» **Stated problem**: Copy out every line of the material below word for word, leaving out the pictures.

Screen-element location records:
--- start ---
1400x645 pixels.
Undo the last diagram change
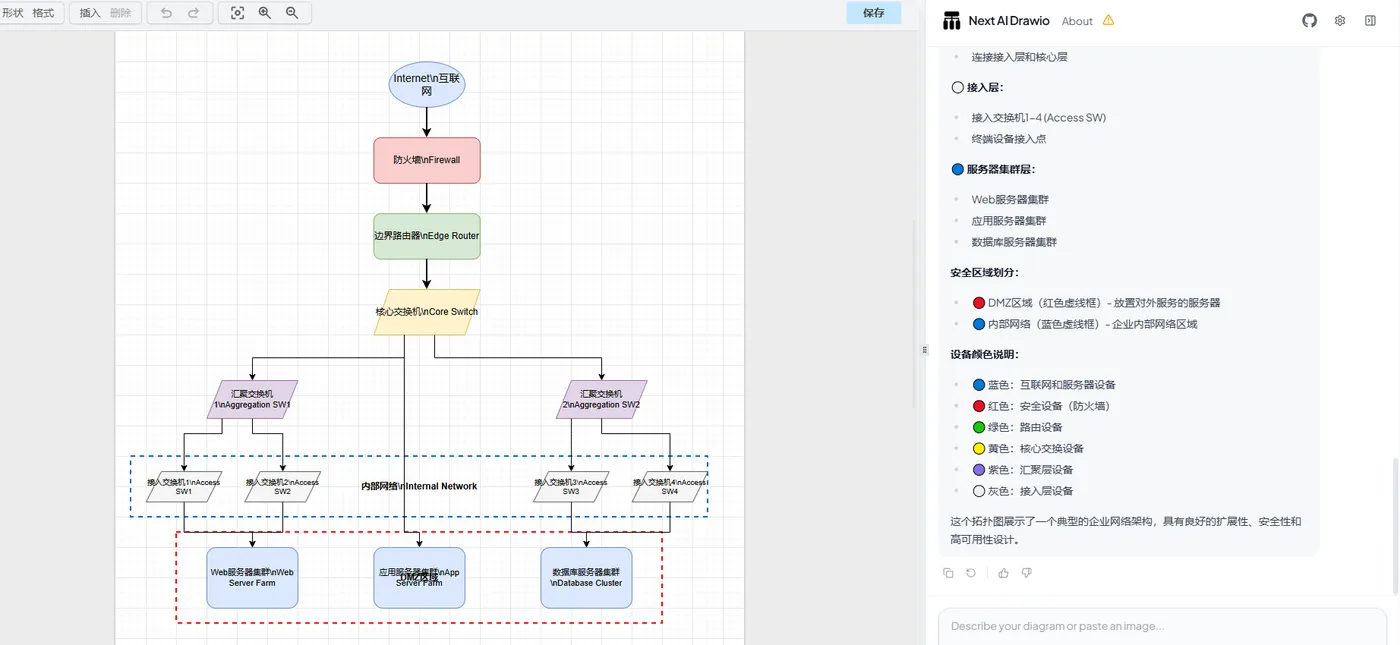[165, 13]
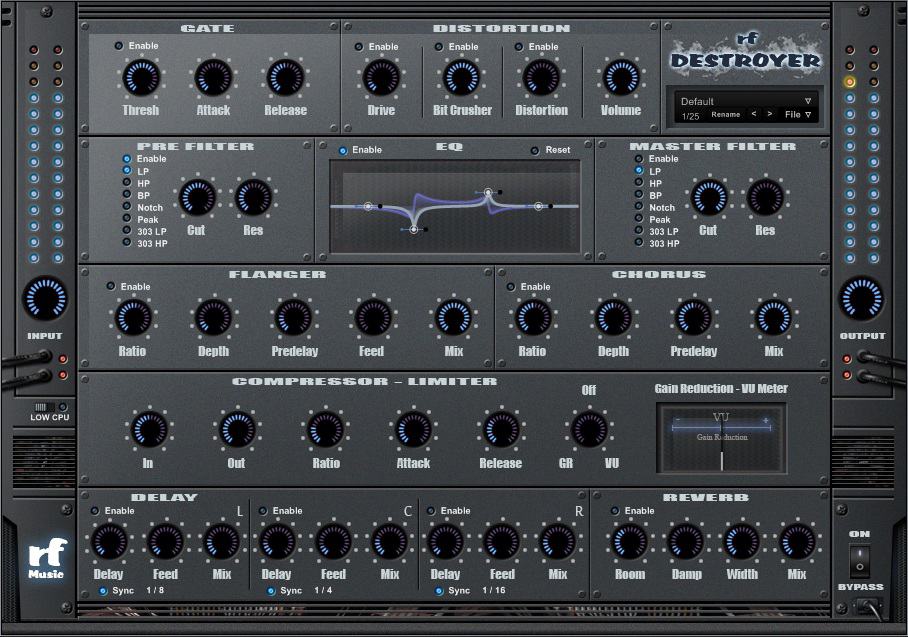Click the OUTPUT level knob on the right
The height and width of the screenshot is (637, 908).
coord(862,298)
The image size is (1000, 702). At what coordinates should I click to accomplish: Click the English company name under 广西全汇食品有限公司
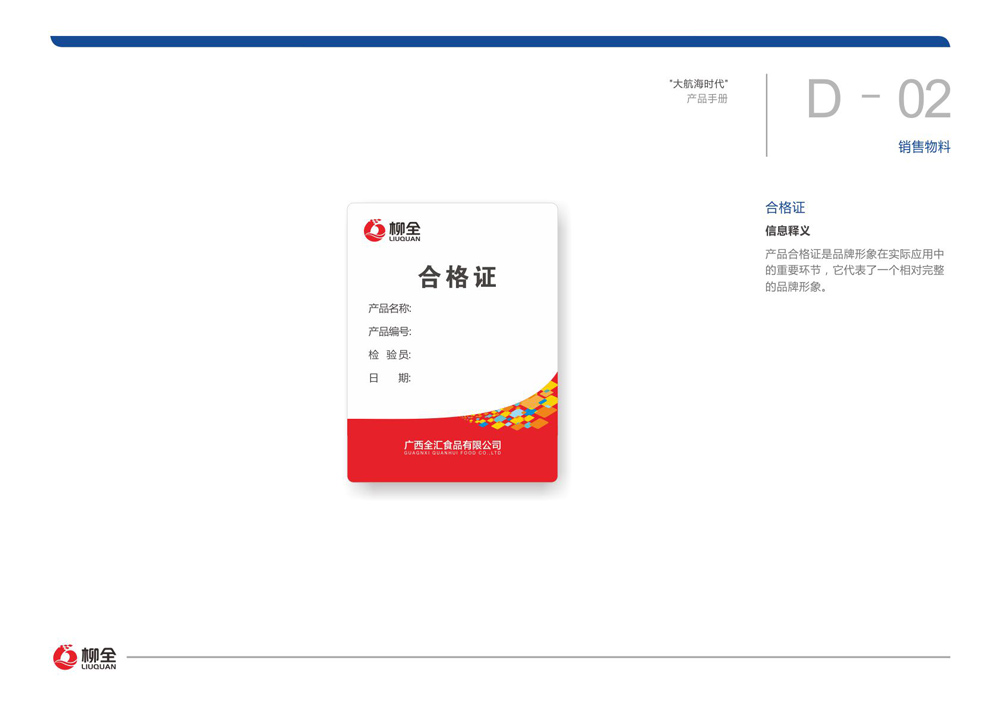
--- end ---
» **Exercise result**:
1400x645 pixels.
Undo the last diagram change
[165, 13]
Click the OUTPUT level knob on the right
The height and width of the screenshot is (637, 908).
coord(862,298)
The image size is (1000, 702). At what coordinates should I click to accomplish: Click the English company name under 广西全汇食品有限公司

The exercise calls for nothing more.